Stored items
* * *
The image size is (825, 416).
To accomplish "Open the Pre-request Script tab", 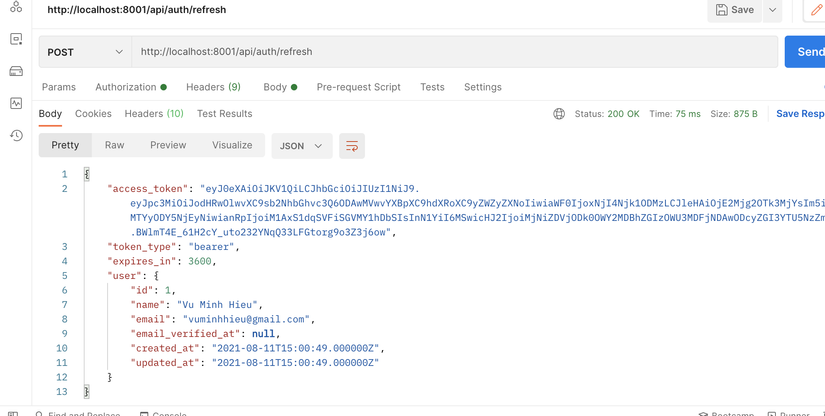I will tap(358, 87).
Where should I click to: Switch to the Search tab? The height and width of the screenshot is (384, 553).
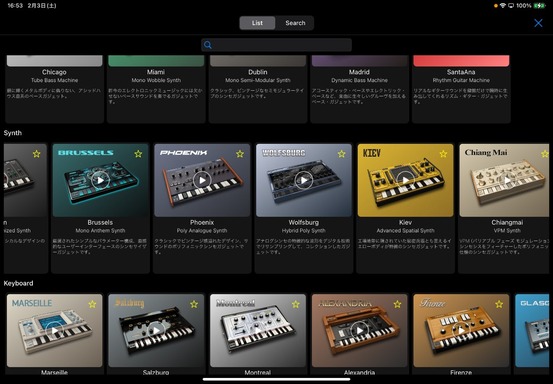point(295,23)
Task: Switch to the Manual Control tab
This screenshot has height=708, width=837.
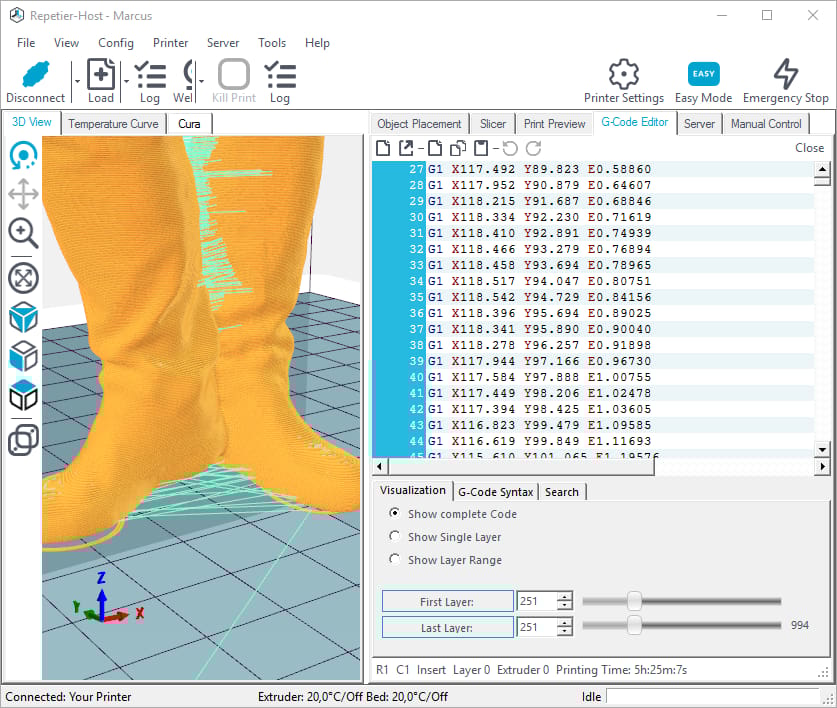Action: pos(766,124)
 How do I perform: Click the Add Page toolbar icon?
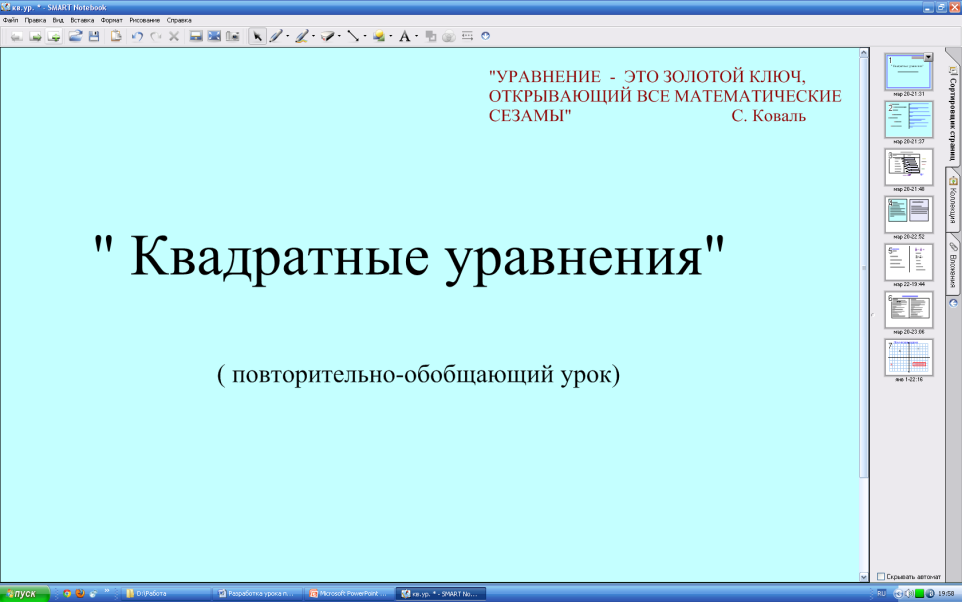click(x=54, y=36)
* * *
WHAT IS EXPECTED: The lines to restate word for word run from the line that contains "Where should I" through the end of the entries above, both ends included. Leave out all pictures and write nothing else.

TASK ANSWER:
Where should I click to: Switch to the Search tab? The height and width of the screenshot is (384, 553).
point(295,23)
Task: Switch to the Manual Control tab
This screenshot has height=708, width=837.
Action: pos(766,124)
 How do I perform: Click the Add Page toolbar icon?
click(x=54, y=36)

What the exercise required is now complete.